018 Forecasting diabetes prevalence using a simple model: England and Wales 1993–2006
Background Current projections of diabetes prevalence are mostly based on demographic change. Explicitly including trends in obesity and other risk factors could improve the accuracy of the projections and assist in evaluating policy options for prevention.
Methods The model integrates population, obesity and smoking trends to estimate future diabetes prevalence. From three starting states (healthy, obese and smokers) the number of people with diabetes and deaths by diabetes status are estimated using a Markov approach. The transition probabilities and RR associated with risk factors were obtained from the literature, except for diabetes incidence that was estimated using DISMOD. For validation purposes, we developed a model for the England and Wales population (1993–2006), and compared model outputs with diabetes prevalence reported by the Health Survey for England (HSE) and the English Longitudinal Study of Ageing (ELSA).

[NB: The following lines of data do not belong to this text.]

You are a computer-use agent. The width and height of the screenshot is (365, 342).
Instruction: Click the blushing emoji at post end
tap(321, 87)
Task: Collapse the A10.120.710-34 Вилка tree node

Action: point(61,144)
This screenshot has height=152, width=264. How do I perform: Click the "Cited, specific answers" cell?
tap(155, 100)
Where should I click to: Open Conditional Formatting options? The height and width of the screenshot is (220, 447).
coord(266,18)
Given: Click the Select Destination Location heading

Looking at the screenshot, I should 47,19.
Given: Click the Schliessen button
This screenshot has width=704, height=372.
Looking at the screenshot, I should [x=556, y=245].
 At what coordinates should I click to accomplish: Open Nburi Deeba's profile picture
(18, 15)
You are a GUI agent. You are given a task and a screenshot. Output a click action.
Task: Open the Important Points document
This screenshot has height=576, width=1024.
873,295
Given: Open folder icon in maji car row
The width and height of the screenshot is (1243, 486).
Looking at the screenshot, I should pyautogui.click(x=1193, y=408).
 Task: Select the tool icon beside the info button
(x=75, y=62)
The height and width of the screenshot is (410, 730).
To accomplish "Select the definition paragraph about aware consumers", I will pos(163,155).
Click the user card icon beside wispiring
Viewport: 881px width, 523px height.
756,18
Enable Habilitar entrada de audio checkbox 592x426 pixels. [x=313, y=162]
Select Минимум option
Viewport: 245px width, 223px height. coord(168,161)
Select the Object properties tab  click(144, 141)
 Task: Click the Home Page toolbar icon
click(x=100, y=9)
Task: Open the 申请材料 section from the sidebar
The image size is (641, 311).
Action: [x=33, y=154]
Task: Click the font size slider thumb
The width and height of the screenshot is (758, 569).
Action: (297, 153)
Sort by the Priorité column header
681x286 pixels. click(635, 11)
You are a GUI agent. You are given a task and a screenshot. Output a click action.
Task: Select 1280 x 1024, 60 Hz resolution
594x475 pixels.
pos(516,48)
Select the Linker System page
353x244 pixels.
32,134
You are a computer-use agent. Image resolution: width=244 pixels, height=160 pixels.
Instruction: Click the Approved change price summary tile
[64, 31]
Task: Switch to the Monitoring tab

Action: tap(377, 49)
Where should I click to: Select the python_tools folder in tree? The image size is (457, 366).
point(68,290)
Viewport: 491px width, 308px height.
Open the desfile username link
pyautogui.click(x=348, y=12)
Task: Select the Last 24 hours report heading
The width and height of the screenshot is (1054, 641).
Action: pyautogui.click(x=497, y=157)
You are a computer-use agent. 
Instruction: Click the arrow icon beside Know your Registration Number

Results The prevalence of diabetes mellitus in England and Wales in 1993 was 3% in men and 2% in women (HSE; adjusted for self reporting, 3.9% and 2.6% respectively) and increased to 6% and 4% (7.3% and 5.5%, adjusted) by 2006. Obesity prevalence almost doubled and smoking trends showed a more complex pattern. Comparisons with the HSE showed almost parallel trends, over a period of 13 years. Prevalence as estimated from the model was 7.3% for men and 5.7% for women for 2006 and 8.9% and 7.2% for 2012. The model tends to slightly overestimate prevalence but accuracy improved in later years. The estimated prevalence compared well with that reported in ELSA (Men: model: 9.9%, ELSA: 11.6%; women: 8.3% and 6.8%).
Conclusions The model provide a reasonably close estimate of diabetes prevalence for England over the 1993–2006 period, compared with contemporary independent prevalence surveys in the same population. Although the model seems to slightly overestimate prevalence, the observed and modelled trends are almost parallel. Further testing and validation in a range of populations would be desirable but the model appears to provide reasonably accurate estimates of diabetes prevalence that could be used by policymakers.